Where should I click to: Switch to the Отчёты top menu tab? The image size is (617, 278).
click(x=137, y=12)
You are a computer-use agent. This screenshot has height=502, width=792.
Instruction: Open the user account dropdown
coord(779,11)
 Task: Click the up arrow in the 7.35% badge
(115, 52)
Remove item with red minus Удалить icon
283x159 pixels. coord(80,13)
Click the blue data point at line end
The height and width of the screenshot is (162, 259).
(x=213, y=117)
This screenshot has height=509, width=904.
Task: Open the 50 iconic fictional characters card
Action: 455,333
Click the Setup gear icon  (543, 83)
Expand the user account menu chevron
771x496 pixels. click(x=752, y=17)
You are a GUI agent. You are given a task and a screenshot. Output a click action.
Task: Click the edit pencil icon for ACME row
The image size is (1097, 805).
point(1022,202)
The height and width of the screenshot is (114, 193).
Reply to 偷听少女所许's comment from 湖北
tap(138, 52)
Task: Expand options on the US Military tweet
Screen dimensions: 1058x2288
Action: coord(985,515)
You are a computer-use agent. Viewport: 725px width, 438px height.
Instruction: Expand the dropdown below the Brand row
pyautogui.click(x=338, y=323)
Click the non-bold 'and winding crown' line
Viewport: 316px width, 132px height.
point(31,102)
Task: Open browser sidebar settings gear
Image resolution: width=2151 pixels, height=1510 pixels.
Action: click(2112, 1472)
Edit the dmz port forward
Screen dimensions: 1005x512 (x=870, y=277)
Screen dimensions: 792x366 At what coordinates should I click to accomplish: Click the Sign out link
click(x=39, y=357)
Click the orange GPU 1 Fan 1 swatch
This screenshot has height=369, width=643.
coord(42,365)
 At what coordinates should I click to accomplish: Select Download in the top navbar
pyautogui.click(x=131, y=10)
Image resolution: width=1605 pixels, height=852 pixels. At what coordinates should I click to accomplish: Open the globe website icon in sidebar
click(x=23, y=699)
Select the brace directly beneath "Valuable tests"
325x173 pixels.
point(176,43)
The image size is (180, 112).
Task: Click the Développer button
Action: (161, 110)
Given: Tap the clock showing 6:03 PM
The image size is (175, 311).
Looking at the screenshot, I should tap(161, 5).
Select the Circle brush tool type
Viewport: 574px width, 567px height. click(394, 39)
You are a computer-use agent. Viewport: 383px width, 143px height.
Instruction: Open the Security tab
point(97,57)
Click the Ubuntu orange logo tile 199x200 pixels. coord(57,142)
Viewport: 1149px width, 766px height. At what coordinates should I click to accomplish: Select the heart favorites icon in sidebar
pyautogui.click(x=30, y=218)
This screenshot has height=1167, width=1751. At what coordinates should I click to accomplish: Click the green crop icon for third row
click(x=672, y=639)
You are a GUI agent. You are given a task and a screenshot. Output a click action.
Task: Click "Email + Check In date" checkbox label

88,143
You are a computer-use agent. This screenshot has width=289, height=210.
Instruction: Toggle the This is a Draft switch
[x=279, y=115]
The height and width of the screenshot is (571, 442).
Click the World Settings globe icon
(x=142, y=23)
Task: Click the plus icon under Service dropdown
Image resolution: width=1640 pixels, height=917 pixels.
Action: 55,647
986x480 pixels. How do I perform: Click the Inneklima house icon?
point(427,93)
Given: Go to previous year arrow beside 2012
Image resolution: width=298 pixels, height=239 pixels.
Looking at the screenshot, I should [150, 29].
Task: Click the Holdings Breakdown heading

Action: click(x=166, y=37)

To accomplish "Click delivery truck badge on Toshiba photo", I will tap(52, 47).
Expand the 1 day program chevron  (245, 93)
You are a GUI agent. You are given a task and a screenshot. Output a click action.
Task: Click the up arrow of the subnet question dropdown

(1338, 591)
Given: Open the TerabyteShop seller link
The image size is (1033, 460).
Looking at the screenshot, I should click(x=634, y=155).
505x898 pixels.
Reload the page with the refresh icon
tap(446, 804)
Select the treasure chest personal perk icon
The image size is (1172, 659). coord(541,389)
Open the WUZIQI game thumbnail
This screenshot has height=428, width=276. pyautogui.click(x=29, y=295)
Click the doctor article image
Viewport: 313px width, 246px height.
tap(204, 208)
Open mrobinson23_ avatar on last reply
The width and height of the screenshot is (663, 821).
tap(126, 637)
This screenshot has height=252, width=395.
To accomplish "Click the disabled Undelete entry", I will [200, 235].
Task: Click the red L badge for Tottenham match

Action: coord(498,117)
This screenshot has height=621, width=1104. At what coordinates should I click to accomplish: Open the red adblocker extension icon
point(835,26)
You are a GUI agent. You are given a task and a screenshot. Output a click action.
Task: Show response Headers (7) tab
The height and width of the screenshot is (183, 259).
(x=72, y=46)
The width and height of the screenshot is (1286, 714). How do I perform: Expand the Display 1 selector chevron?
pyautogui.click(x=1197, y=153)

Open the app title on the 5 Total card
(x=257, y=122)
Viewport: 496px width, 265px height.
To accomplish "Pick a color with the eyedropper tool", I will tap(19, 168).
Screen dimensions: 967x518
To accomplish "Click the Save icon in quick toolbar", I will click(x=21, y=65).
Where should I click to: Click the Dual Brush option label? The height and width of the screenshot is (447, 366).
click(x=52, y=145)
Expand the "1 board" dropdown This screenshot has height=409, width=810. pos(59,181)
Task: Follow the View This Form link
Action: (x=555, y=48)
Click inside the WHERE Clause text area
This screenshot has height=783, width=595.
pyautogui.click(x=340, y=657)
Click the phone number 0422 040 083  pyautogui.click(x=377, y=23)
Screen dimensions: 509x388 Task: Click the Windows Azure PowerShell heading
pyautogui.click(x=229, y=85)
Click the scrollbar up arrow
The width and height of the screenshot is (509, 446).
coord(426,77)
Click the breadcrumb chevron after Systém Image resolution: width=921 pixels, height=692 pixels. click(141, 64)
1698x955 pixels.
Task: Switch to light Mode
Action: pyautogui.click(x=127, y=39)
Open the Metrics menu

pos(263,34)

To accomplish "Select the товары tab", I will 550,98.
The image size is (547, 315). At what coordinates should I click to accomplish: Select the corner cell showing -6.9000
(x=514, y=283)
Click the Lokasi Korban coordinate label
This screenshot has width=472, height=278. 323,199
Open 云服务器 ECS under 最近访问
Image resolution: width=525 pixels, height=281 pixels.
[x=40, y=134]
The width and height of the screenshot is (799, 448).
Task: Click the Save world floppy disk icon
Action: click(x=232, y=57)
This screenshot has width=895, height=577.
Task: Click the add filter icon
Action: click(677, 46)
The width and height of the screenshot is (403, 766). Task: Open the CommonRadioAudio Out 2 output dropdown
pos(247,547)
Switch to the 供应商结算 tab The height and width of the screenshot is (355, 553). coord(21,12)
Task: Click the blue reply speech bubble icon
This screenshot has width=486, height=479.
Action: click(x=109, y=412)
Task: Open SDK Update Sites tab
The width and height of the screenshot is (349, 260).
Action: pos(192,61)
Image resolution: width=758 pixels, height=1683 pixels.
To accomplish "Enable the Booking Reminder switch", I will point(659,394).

• [Task to complete] Reproduce the material from the line with "Task: Open browser sidebar settings gear" up to and including the line with "Screen dimensions: 1005x512 (x=870, y=277)".

• [The completed task]
Task: Open browser sidebar settings gear
Image resolution: width=2151 pixels, height=1510 pixels.
Action: click(2112, 1472)
Edit the dmz port forward
Screen dimensions: 1005x512 (x=870, y=277)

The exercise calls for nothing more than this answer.